For marketing, we often do not think about the exit strategy because the marketing strategies are going to continue moving forward, and the sales will continue to grow.

This is a self-perpetuating cycle that will, hopefully, continue the way the business needs it to in order to keep the sales ticking upwards.

Being on both sides of the equation, I strongly suggest that marketers should start thinking about how customer conversions translate into an exit strategy and make sure they’re ready to adjust and pivot to make sure the end goals are being met.

The end goal, in this case, would be to bring in higher numbers of leads while also working with the sales team to convert a higher percentage of those leads into new customers.  This can be challenging, especially if the industry you’re in has a longer-than-normal sales cycle.

Your “Marketing for an Exit Strategy”

The “marketing for an exit” strategy combines the best of both worlds, but must be clearly defined so all of your teams know exactly what needs to happen.

It, absolutely, cannot be something as ambiguous as “let’s sell a lot of products”.  Your marketing may help aid your sales team, but the sales process goes far deeper than this.

You will also want to make sure you have clearly defined the “marketing for an exit” strategy that has goals with very specific numbers attached to each goal.

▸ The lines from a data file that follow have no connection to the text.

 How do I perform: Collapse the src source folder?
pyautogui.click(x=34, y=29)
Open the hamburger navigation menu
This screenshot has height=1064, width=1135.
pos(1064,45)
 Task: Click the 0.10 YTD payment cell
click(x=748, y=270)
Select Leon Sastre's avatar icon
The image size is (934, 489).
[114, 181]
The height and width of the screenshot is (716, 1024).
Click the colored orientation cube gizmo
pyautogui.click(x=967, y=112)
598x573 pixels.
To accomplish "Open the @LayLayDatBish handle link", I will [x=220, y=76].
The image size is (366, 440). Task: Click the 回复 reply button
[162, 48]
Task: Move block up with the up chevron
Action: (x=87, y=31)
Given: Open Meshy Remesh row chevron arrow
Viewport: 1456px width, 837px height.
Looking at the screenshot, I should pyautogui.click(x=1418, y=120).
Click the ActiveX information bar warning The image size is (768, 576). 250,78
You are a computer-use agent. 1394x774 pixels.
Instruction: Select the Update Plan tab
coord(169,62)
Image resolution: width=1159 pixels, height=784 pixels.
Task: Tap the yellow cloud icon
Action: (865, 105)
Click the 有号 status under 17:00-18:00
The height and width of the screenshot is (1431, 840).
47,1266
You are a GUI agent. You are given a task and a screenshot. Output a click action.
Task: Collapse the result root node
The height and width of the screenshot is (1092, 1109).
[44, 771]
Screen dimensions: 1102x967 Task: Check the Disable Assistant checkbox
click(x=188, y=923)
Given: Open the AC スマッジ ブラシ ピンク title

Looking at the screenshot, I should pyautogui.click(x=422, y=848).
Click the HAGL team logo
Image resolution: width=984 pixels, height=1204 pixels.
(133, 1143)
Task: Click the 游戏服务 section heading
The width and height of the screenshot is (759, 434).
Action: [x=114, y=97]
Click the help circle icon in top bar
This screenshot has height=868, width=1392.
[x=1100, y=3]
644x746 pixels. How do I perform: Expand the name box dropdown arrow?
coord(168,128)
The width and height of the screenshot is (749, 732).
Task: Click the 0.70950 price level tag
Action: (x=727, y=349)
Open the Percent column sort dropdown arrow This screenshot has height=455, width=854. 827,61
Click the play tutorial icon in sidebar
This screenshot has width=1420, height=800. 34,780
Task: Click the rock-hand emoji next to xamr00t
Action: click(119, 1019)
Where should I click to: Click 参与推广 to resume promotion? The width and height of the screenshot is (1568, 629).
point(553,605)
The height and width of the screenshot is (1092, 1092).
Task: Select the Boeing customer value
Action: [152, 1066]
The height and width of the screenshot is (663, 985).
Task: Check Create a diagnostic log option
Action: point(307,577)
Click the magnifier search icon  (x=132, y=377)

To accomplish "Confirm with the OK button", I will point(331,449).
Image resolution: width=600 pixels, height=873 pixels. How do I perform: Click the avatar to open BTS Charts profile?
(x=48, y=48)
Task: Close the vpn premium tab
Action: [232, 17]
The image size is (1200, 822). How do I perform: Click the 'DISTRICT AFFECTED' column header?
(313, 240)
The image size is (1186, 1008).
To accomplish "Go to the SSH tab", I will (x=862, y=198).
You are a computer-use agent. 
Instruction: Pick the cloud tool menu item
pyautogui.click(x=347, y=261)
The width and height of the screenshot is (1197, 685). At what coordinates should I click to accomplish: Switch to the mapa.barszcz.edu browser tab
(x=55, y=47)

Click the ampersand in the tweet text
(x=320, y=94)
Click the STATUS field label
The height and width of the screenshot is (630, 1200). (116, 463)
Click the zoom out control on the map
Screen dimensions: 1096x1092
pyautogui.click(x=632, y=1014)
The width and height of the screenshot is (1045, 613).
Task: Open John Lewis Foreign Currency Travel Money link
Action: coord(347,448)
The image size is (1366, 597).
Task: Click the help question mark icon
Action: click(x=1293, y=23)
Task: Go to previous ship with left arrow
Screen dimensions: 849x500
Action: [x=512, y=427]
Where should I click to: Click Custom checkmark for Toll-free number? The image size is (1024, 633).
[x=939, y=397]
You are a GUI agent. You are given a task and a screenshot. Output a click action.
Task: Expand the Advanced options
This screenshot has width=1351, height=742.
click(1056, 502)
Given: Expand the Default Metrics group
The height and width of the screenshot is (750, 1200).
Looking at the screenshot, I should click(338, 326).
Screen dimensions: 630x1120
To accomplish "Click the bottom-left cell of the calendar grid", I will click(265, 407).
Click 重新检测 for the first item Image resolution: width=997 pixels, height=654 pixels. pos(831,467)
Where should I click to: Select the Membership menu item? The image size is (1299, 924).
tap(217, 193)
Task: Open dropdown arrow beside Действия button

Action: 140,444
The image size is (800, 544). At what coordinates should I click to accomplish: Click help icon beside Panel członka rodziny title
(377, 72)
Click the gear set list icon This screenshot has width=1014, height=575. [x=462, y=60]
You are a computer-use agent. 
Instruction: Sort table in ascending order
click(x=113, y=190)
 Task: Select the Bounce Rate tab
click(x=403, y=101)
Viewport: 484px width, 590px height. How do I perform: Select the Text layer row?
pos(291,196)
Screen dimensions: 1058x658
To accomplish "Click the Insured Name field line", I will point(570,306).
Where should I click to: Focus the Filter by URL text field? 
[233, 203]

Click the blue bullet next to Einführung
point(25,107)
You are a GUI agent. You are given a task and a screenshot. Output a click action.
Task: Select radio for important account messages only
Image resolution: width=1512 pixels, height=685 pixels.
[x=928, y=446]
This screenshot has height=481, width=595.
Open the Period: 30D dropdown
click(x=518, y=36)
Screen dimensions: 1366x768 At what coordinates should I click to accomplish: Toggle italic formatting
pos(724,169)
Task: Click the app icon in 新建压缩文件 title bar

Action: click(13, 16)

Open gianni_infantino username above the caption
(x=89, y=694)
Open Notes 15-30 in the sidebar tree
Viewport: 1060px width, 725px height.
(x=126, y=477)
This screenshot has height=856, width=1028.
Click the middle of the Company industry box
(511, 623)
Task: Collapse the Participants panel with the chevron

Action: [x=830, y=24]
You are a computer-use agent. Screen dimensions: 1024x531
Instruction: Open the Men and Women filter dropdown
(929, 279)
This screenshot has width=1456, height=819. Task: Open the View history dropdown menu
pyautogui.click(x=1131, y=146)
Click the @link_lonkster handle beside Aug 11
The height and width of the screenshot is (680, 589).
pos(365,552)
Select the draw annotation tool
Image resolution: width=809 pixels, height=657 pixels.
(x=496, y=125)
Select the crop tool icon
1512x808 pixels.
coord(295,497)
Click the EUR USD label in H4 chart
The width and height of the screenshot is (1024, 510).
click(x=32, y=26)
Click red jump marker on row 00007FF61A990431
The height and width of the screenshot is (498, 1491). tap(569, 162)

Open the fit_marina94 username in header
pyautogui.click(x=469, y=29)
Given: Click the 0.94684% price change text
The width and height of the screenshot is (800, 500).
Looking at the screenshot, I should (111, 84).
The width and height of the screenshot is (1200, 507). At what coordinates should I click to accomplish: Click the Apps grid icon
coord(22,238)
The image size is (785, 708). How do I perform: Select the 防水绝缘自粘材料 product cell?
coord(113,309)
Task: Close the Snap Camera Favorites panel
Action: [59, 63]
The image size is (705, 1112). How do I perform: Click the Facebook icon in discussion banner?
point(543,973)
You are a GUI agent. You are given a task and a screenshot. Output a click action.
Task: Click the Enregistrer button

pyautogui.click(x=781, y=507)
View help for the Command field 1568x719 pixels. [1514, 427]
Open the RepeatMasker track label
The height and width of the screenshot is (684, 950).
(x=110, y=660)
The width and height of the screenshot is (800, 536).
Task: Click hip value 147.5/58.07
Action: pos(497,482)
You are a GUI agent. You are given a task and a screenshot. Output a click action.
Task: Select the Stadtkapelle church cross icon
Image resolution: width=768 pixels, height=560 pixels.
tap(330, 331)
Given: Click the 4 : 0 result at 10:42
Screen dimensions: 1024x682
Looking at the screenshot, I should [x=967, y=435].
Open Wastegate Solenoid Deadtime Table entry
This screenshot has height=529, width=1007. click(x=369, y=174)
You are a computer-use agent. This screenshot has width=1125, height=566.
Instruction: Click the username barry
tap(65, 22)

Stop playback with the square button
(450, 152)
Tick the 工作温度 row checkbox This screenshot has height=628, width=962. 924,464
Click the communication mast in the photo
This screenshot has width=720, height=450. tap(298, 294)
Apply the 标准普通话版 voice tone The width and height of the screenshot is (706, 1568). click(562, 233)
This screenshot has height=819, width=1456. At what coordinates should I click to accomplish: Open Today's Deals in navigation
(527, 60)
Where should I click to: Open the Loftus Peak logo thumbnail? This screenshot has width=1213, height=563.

For instance, who are your ultimate customers?  Where do they fall into your sales funnel?  How do you define them as “qualified”?  What products and services do you sell that they are interested in?  What makes them interested in those products and services?  Are those customers ready to purchase right now?

These are just some of the questions that you’re going to need to define whenever you’re putting together a “marketing for an exit” strategy if you want it to perform and become a reality one day.

The strategy that you use should be closely tied to every lead that comes into your sales funnel, and all qualified leads that get pushed through to your sales team.

You can even go one step further and make sure that all of your marketing plans are tied to your ROI and your monthly sales.  Pick the goals that work for your specific teams, and make sure that everyone in those teams are on the same page with everyone else.

Make sure they understand which goals are the most important and which will have the biggest impact on your final goal, making an exit.